The recommendations have not yet been implemented.
It may seem a bit soon to be reviewing the Regulation of Investigatory Powers Act 2000 and the Ant-terrorism Security and Crime Act, 2001 but many people believe there is a crucial practical flaw in both.
In relation to interception they make a distinction between "communications data" (who contacted whom, when and for how long) and "content" (what was said).
Only communications data is admissible and while content warrants must come from the home secretary, many senior law enforcement and other officials can authorise grabs of communications data.
Critics say that the distinction, easy enough in the world of analogue phones, simply cannot be made in relation to the digital traffic of the Internet. As a result the police, Internet service providers and large companies face great uncertainty over the next few months.
Paedophilia, stalking and 'grooming'
Lobbyists are seeking criminal and civil sanctions to control the actions of online "groomers" of children in chat-rooms. The problem in designing a new law is how to catch a criminal, who may be able to deny his intentions until almost the last moment, without placing children at risk.
There is an important technical reform needed, to protect police officers, prosecutors and others in the criminal justice system: simple copying of an indecent photograph - even if to produce an exhibit or test evidence - is a criminal offence for which the law currently provides no defence.
Computer Misuse Act
The 1990 Computer Misuse Act is based on notions of unauthorised access or unauthorised data modification.
Its view is pre-Internet and it has difficulty in coping with Web sites which are intended to be partly public and partly private.
It cannot cope with denial of service attacks, where a computer may be functionally disabled without either access nor modification.
A possible new law could use the idea of action "designed seriously to interfere with or seriously to disrupt an electronic system" from the Terrorism Act, 2000.
Well-intentioned but under-researched laws may have unexpected consequences.
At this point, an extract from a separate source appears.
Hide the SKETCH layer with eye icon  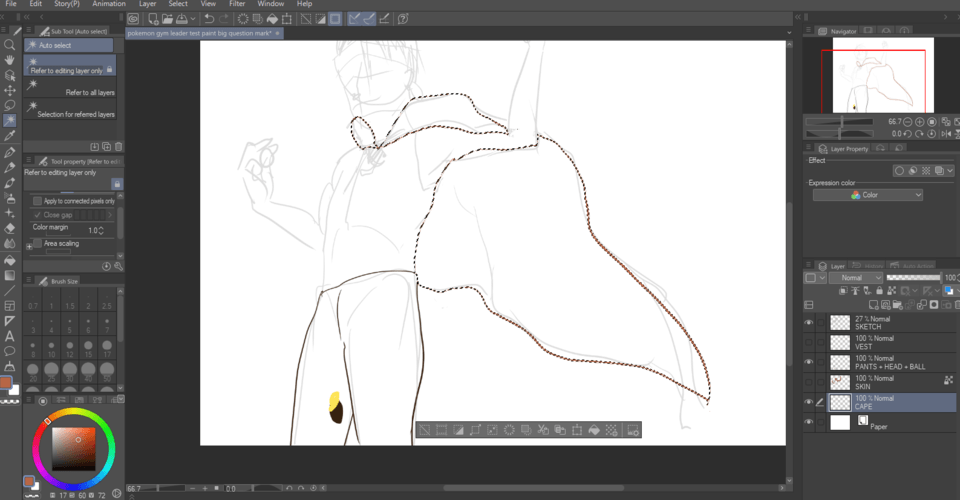coord(809,322)
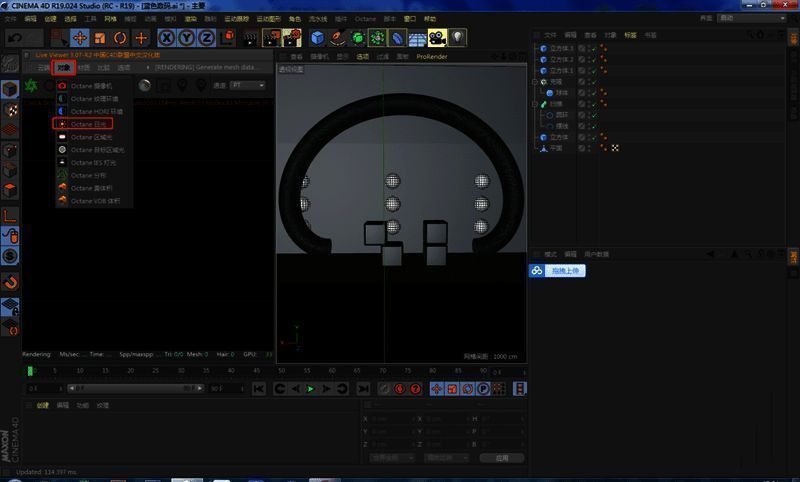Open the PT render kernel dropdown
Screen dimensions: 800x482
249,85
Examples include the Private Security Industry Act, 2001, aimed at regulating the "man-guarding" and "bouncer" industries but which may eventually require nearly all computer security consultants to be registered.
Another problem, which crops up in cyber-crime and anti-terrorist legislation and in proposals to protect copyright owners from digital piracy, is the attempt to create an offence of possessing devices etc which might "break" or test security but which are also essential to security consultants and researchers.
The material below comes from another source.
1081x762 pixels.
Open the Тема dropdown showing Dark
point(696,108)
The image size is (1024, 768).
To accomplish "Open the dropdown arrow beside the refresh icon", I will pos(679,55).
Some measures to control strategic export also restrain legitimate research.
Data theft and theft of commercial secretsEnglish law says data, as opposed to the disc media or paper upon which it is held, cannot be stolen.
Prosecutions for industrial espionage have had to be for the modus operandi - bugging, tapping, hacking - or conspiracy. Sometimes civil actions for breach of confidence have been employed. In 1997 the Law Commission issued a consultation on misuse of trade secrets. A new law could be tricky - how do we recognise a trade secret? Can originators self-classify? What exactly would be "misuse"? Will there be a public interest defence to permit proper journalism?
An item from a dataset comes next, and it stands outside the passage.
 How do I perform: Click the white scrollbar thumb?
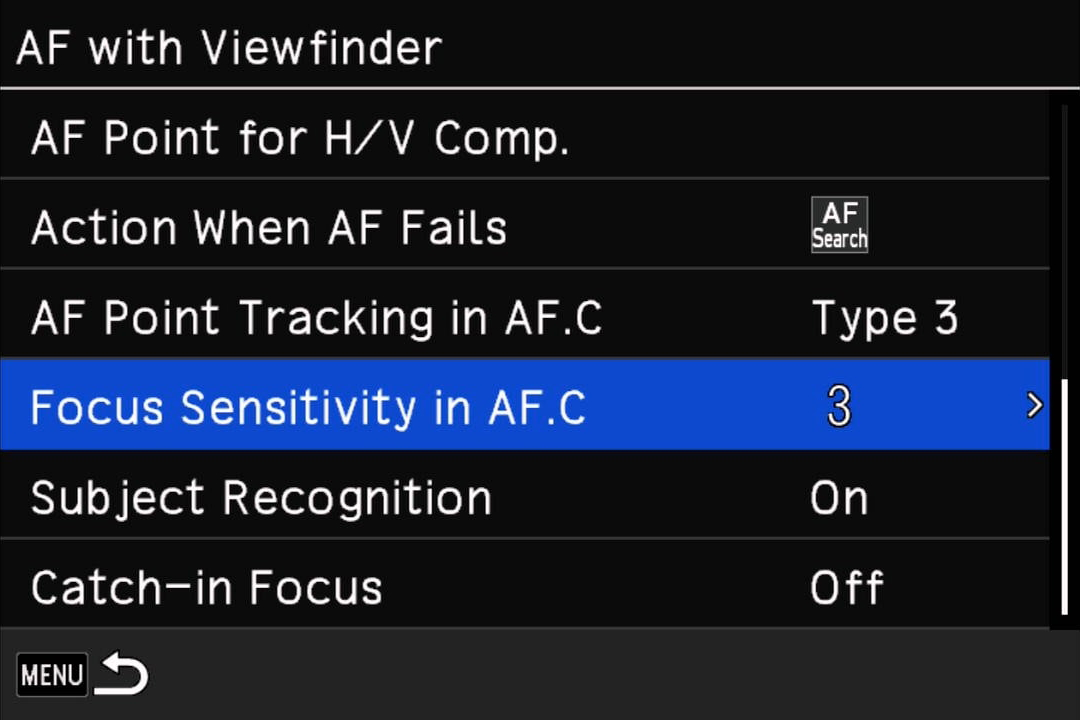coord(1065,497)

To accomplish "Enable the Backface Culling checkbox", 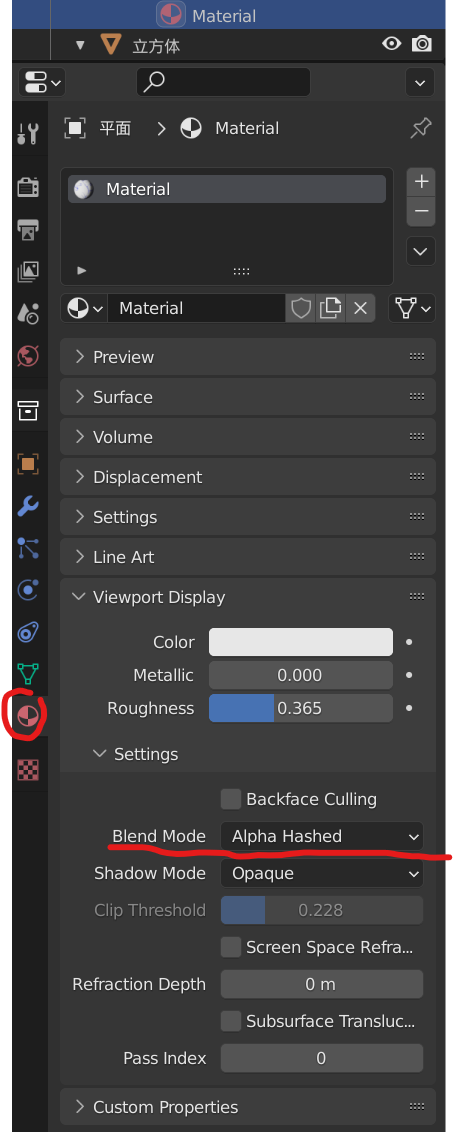I will pyautogui.click(x=231, y=799).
A new report is expected this year or next.
Council of Europe Cybercrime Convention
In November 2001 the Council of Europe's Cybercrime Convention was signed. Its signatories are not limited to Europe - indeed the US was a major player.
It seeks to harmonise definitions of crime, warrants and standards of evidence collection. It has other, more controversial elements, including issues about the extent of data interception and retention that is permitted. Britain is a signatory and, in due course, will need to ratify the convention. This action alone will require a radical appraisal of English law to see how far it complies.